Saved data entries

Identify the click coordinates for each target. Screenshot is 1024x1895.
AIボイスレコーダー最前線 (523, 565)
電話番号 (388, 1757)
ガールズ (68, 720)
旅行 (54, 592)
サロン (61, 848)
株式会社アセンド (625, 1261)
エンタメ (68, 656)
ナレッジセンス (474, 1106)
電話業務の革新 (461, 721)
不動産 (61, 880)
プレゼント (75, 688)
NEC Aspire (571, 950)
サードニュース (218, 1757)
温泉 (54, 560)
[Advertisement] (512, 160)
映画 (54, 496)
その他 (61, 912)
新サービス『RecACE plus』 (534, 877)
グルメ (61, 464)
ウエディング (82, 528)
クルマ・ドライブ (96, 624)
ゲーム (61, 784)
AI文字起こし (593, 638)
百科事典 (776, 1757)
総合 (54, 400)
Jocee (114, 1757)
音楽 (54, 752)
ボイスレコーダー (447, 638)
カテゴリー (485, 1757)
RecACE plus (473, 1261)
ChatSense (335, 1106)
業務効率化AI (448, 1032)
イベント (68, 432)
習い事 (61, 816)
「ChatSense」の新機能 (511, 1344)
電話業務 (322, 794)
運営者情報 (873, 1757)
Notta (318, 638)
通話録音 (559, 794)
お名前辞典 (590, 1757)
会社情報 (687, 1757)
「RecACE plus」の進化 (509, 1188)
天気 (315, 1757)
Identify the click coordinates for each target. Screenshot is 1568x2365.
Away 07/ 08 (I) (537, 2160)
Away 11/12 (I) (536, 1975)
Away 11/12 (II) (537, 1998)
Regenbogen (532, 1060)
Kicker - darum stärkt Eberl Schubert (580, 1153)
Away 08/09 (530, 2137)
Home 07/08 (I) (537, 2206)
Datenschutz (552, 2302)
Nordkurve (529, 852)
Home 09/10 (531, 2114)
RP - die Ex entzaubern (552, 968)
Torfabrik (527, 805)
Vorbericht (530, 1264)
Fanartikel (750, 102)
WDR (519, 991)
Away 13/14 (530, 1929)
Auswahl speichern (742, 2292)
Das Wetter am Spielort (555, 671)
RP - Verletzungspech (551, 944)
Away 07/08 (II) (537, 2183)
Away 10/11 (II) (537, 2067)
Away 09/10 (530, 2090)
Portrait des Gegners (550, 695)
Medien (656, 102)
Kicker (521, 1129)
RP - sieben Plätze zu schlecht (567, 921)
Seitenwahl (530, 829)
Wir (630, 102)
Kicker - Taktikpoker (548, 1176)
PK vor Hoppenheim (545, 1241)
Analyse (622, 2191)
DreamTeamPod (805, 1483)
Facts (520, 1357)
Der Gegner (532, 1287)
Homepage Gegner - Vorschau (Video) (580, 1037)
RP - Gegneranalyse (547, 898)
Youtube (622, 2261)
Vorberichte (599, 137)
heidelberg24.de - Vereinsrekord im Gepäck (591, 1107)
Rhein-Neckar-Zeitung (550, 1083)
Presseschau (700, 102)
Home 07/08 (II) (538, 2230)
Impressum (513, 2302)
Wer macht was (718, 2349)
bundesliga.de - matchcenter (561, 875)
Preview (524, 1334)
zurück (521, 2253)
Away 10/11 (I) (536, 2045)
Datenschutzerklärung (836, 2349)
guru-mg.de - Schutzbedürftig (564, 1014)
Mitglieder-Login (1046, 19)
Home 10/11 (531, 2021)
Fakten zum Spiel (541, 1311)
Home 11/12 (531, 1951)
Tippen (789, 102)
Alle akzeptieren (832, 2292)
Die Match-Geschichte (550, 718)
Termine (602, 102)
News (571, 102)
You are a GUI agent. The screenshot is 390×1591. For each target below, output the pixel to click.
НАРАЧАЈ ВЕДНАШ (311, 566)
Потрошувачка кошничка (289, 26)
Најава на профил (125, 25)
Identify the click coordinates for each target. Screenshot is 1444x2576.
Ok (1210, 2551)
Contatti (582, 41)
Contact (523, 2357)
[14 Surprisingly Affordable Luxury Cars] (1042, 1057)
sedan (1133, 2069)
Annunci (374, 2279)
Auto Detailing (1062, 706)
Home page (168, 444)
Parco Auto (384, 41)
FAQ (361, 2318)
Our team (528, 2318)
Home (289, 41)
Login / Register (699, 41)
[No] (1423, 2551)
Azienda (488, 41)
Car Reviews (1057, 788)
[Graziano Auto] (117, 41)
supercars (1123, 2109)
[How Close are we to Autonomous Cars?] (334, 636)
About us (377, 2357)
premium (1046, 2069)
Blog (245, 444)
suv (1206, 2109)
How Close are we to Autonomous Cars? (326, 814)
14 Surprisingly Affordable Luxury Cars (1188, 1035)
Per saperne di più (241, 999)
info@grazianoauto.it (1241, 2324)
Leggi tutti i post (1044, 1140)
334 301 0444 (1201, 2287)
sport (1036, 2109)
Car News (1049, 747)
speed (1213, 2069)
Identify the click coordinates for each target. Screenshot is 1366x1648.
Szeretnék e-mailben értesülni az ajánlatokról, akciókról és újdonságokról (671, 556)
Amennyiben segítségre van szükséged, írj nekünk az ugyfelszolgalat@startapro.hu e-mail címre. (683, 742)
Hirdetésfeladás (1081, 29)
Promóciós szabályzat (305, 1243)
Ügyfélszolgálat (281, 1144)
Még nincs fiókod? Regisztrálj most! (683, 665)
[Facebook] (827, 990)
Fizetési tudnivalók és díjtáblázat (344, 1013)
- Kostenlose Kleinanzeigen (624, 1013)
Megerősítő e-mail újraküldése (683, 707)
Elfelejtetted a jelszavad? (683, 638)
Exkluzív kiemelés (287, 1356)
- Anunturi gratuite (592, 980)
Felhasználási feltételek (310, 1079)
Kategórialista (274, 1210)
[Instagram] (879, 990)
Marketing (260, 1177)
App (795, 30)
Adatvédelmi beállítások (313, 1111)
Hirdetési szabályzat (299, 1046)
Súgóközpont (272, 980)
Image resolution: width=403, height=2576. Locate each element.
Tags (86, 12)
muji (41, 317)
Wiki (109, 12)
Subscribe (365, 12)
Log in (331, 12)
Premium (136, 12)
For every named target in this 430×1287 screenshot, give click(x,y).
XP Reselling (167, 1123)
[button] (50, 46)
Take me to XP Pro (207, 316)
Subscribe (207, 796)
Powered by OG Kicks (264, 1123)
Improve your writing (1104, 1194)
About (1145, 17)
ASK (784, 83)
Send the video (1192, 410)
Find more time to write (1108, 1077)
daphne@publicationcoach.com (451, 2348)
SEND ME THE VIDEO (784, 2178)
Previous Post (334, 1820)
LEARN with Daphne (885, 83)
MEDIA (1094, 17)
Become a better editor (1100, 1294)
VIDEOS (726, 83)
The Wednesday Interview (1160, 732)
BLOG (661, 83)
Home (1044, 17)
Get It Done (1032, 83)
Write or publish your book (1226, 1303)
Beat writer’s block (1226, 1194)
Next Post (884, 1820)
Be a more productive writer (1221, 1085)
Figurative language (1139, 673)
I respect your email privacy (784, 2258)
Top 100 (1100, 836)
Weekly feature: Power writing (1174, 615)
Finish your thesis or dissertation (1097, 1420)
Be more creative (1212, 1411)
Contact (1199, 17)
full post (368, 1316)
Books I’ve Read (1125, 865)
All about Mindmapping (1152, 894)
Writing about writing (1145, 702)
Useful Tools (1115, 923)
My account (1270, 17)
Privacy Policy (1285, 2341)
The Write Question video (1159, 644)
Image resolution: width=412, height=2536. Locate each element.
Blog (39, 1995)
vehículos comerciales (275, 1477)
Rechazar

Exercise instructions
Beginning at the opening line of the data, transcribe each line exactly until you reach the line with "温泉 (54, 560)", which you also include, and go no further.

Final answer
Identify the click coordinates for each target. Screenshot is 1024x1895.
AIボイスレコーダー最前線 (523, 565)
電話番号 (388, 1757)
ガールズ (68, 720)
旅行 (54, 592)
サロン (61, 848)
株式会社アセンド (625, 1261)
エンタメ (68, 656)
ナレッジセンス (474, 1106)
電話業務の革新 (461, 721)
不動産 (61, 880)
プレゼント (75, 688)
NEC Aspire (571, 950)
サードニュース (218, 1757)
温泉 (54, 560)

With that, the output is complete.